• Task goal
Nothing in the records should change; write them all out again.

Source material below:

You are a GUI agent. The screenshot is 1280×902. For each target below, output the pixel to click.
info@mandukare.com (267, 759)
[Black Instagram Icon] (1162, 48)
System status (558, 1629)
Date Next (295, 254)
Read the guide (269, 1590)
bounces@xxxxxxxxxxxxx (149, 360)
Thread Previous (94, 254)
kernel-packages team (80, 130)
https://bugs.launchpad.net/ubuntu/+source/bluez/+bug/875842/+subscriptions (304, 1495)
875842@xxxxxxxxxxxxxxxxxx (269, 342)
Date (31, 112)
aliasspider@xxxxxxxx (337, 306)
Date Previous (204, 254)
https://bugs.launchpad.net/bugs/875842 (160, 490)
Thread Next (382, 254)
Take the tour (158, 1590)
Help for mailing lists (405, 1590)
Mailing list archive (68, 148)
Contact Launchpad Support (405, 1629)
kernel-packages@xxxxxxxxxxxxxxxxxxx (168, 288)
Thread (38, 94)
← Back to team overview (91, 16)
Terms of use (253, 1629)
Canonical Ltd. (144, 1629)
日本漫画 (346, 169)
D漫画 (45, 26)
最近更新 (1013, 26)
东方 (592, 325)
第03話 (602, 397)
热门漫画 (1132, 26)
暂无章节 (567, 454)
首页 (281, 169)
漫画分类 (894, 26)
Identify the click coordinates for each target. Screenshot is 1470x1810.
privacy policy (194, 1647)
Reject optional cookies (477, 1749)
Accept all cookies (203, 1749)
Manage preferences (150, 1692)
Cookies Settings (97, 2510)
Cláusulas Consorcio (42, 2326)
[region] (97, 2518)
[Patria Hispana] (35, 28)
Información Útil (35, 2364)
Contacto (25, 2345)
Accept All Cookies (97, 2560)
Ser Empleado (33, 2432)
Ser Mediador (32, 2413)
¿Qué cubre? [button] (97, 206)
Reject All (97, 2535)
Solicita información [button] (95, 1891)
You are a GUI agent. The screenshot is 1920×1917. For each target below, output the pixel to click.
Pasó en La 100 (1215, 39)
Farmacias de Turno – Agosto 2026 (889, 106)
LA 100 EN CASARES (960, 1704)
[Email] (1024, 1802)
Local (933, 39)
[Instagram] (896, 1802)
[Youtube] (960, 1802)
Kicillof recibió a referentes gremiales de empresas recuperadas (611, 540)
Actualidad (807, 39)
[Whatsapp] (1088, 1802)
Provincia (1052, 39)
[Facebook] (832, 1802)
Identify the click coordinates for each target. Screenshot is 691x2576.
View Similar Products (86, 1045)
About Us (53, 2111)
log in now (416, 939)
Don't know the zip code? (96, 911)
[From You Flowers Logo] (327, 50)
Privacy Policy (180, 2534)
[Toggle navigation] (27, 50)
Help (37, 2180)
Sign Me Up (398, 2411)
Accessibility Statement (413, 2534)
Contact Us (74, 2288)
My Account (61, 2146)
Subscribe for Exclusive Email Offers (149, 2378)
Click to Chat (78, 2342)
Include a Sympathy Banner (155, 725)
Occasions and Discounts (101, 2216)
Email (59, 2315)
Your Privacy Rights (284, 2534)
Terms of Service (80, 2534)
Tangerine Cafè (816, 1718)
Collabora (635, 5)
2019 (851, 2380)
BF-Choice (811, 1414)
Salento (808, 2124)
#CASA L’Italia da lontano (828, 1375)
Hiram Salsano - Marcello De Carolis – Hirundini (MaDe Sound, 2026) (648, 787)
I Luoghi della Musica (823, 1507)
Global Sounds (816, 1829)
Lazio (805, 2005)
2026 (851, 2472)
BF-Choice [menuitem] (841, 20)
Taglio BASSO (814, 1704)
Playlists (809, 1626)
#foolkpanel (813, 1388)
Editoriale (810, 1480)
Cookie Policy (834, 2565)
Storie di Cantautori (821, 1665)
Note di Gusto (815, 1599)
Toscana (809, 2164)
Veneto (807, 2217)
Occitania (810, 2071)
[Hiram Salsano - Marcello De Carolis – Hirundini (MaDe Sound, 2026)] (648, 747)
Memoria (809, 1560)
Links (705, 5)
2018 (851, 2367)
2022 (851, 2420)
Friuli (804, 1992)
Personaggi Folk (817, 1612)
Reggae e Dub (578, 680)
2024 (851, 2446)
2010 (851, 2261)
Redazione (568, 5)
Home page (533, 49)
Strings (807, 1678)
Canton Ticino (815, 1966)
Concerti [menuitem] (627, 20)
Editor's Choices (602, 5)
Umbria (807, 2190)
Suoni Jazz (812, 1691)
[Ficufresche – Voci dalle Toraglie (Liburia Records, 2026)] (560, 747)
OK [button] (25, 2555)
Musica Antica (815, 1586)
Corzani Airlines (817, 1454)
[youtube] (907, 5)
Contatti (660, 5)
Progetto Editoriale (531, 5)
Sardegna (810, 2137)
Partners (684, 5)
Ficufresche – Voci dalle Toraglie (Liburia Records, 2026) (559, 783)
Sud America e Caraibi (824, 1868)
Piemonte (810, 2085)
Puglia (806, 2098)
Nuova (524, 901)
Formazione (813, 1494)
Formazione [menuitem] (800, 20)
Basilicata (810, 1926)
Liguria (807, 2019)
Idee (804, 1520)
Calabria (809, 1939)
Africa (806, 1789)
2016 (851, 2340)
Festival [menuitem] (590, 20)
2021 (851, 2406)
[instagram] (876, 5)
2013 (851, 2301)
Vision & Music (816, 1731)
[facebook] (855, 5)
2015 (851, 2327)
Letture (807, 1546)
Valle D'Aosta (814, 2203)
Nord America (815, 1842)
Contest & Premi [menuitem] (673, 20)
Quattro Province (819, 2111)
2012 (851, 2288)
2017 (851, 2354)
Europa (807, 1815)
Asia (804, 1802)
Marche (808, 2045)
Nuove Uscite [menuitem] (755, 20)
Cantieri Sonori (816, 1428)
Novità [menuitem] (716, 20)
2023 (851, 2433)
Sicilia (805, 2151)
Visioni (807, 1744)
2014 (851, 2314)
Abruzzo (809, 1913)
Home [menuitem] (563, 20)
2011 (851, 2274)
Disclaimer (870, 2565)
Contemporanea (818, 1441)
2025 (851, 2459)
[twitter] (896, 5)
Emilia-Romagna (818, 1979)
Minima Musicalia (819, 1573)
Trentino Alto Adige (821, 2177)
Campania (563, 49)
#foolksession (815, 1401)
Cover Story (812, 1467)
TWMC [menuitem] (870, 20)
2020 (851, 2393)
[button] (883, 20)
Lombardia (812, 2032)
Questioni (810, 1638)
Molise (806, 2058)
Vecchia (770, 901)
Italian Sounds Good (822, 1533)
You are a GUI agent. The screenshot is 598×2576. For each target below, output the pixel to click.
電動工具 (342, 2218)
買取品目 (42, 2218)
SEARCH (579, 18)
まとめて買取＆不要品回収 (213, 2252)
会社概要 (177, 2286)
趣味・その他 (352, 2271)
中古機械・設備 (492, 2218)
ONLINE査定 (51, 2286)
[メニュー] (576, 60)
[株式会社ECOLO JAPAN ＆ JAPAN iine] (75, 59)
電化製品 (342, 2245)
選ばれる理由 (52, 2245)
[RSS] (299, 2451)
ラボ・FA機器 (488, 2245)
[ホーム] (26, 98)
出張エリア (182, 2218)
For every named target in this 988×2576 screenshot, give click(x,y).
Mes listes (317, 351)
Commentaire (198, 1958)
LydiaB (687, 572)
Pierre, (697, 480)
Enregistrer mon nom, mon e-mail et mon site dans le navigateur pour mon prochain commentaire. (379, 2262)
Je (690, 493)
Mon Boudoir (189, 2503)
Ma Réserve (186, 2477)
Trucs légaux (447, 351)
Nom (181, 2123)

End of Source material.

• Answer below
You are a GUI agent. The screenshot is 1280×902. For each target below, output the pixel to click.
info@mandukare.com (267, 759)
[Black Instagram Icon] (1162, 48)
System status (558, 1629)
Date Next (295, 254)
Read the guide (269, 1590)
bounces@xxxxxxxxxxxxx (149, 360)
Thread Previous (94, 254)
kernel-packages team (80, 130)
https://bugs.launchpad.net/ubuntu/+source/bluez/+bug/875842/+subscriptions (304, 1495)
875842@xxxxxxxxxxxxxxxxxx (269, 342)
Date (31, 112)
aliasspider@xxxxxxxx (337, 306)
Date Previous (204, 254)
https://bugs.launchpad.net/bugs/875842 (160, 490)
Thread Next (382, 254)
Take the tour (158, 1590)
Help for mailing lists (405, 1590)
Mailing list archive (68, 148)
Contact Launchpad Support (405, 1629)
kernel-packages@xxxxxxxxxxxxxxxxxxx (168, 288)
Thread (38, 94)
← Back to team overview (91, 16)
Terms of use (253, 1629)
Canonical Ltd. (144, 1629)
日本漫画 (346, 169)
D漫画 (45, 26)
最近更新 (1013, 26)
东方 (592, 325)
第03話 (602, 397)
热门漫画 (1132, 26)
暂无章节 (567, 454)
首页 (281, 169)
漫画分类 (894, 26)
Identify the click coordinates for each target. Screenshot is 1470x1810.
privacy policy (194, 1647)
Reject optional cookies (477, 1749)
Accept all cookies (203, 1749)
Manage preferences (150, 1692)
Cookies Settings (97, 2510)
Cláusulas Consorcio (42, 2326)
[region] (97, 2518)
[Patria Hispana] (35, 28)
Información Útil (35, 2364)
Contacto (25, 2345)
Accept All Cookies (97, 2560)
Ser Empleado (33, 2432)
Ser Mediador (32, 2413)
¿Qué cubre? [button] (97, 206)
Reject All (97, 2535)
Solicita información [button] (95, 1891)
You are a GUI agent. The screenshot is 1920×1917. For each target below, output the pixel to click.
Pasó en La 100 (1215, 39)
Farmacias de Turno – Agosto 2026 (889, 106)
LA 100 EN CASARES (960, 1704)
[Email] (1024, 1802)
Local (933, 39)
[Instagram] (896, 1802)
[Youtube] (960, 1802)
Kicillof recibió a referentes gremiales de empresas recuperadas (611, 540)
Actualidad (807, 39)
[Whatsapp] (1088, 1802)
Provincia (1052, 39)
[Facebook] (832, 1802)
Identify the click coordinates for each target. Screenshot is 691x2576.
View Similar Products (86, 1045)
About Us (53, 2111)
log in now (416, 939)
Don't know the zip code? (96, 911)
[From You Flowers Logo] (327, 50)
Privacy Policy (180, 2534)
[Toggle navigation] (27, 50)
Help (37, 2180)
Sign Me Up (398, 2411)
Accessibility Statement (413, 2534)
Contact Us (74, 2288)
My Account (61, 2146)
Subscribe for Exclusive Email Offers (149, 2378)
Click to Chat (78, 2342)
Include a Sympathy Banner (155, 725)
Occasions and Discounts (101, 2216)
Email (59, 2315)
Your Privacy Rights (284, 2534)
Terms of Service (80, 2534)
Tangerine Cafè (816, 1718)
Collabora (635, 5)
2019 (851, 2380)
BF-Choice (811, 1414)
Salento (808, 2124)
#CASA L’Italia da lontano (828, 1375)
Hiram Salsano - Marcello De Carolis – Hirundini (MaDe Sound, 2026) (648, 787)
I Luoghi della Musica (823, 1507)
Global Sounds (816, 1829)
Lazio (805, 2005)
2026 (851, 2472)
BF-Choice [menuitem] (841, 20)
Taglio BASSO (814, 1704)
Playlists (809, 1626)
#foolkpanel (813, 1388)
Editoriale (810, 1480)
Cookie Policy (834, 2565)
Storie di Cantautori (821, 1665)
Note di Gusto (815, 1599)
Toscana (809, 2164)
Veneto (807, 2217)
Occitania (810, 2071)
[Hiram Salsano - Marcello De Carolis – Hirundini (MaDe Sound, 2026)] (648, 747)
Memoria (809, 1560)
Links (705, 5)
2018 (851, 2367)
2022 (851, 2420)
Friuli (804, 1992)
Personaggi Folk (817, 1612)
Reggae e Dub (578, 680)
2024 (851, 2446)
2010 (851, 2261)
Redazione (568, 5)
Home page (533, 49)
Strings (807, 1678)
Canton Ticino (815, 1966)
Concerti [menuitem] (627, 20)
Editor's Choices (602, 5)
Umbria (807, 2190)
Suoni Jazz (812, 1691)
[Ficufresche – Voci dalle Toraglie (Liburia Records, 2026)] (560, 747)
OK [button] (25, 2555)
Musica Antica (815, 1586)
Corzani Airlines (817, 1454)
[youtube] (907, 5)
Contatti (660, 5)
Progetto Editoriale (531, 5)
Sardegna (810, 2137)
Partners (684, 5)
Ficufresche – Voci dalle Toraglie (Liburia Records, 2026) (559, 783)
Sud America e Caraibi (824, 1868)
Piemonte (810, 2085)
Puglia (806, 2098)
Nuova (524, 901)
Formazione (813, 1494)
Formazione [menuitem] (800, 20)
Basilicata (810, 1926)
Liguria (807, 2019)
Idee (804, 1520)
Calabria (809, 1939)
Africa (806, 1789)
2016 (851, 2340)
Festival [menuitem] (590, 20)
2021 (851, 2406)
[instagram] (876, 5)
2013 (851, 2301)
Vision & Music (816, 1731)
[facebook] (855, 5)
2015 (851, 2327)
Letture (807, 1546)
Valle D'Aosta (814, 2203)
Nord America (815, 1842)
Contest & Premi [menuitem] (673, 20)
Quattro Province (819, 2111)
2012 (851, 2288)
2017 (851, 2354)
Europa (807, 1815)
Asia (804, 1802)
Marche (808, 2045)
Nuove Uscite [menuitem] (755, 20)
Cantieri Sonori (816, 1428)
Novità [menuitem] (716, 20)
2023 (851, 2433)
Sicilia (805, 2151)
Visioni (807, 1744)
2014 (851, 2314)
Abruzzo (809, 1913)
Home [menuitem] (563, 20)
2011 (851, 2274)
Disclaimer (870, 2565)
Contemporanea (818, 1441)
2025 (851, 2459)
[twitter] (896, 5)
Emilia-Romagna (818, 1979)
Minima Musicalia (819, 1573)
Trentino Alto Adige (821, 2177)
Campania (563, 49)
#foolksession (815, 1401)
Cover Story (812, 1467)
TWMC [menuitem] (870, 20)
2020 (851, 2393)
[button] (883, 20)
Lombardia (812, 2032)
Questioni (810, 1638)
Molise (806, 2058)
Vecchia (770, 901)
Italian Sounds Good (822, 1533)
You are a GUI agent. The screenshot is 598×2576. For each target below, output the pixel to click.
電動工具 (342, 2218)
買取品目 (42, 2218)
SEARCH (579, 18)
まとめて買取＆不要品回収 (213, 2252)
会社概要 (177, 2286)
趣味・その他 (352, 2271)
中古機械・設備 (492, 2218)
ONLINE査定 (51, 2286)
[メニュー] (576, 60)
[株式会社ECOLO JAPAN ＆ JAPAN iine] (75, 59)
電化製品 (342, 2245)
選ばれる理由 (52, 2245)
[RSS] (299, 2451)
ラボ・FA機器 (488, 2245)
[ホーム] (26, 98)
出張エリア (182, 2218)
For every named target in this 988×2576 screenshot, give click(x,y).
Mes listes (317, 351)
Commentaire (198, 1958)
LydiaB (687, 572)
Pierre, (697, 480)
Enregistrer mon nom, mon e-mail et mon site dans le navigateur pour mon prochain commentaire. (379, 2262)
Je (690, 493)
Mon Boudoir (189, 2503)
Ma Réserve (186, 2477)
Trucs légaux (447, 351)
Nom (181, 2123)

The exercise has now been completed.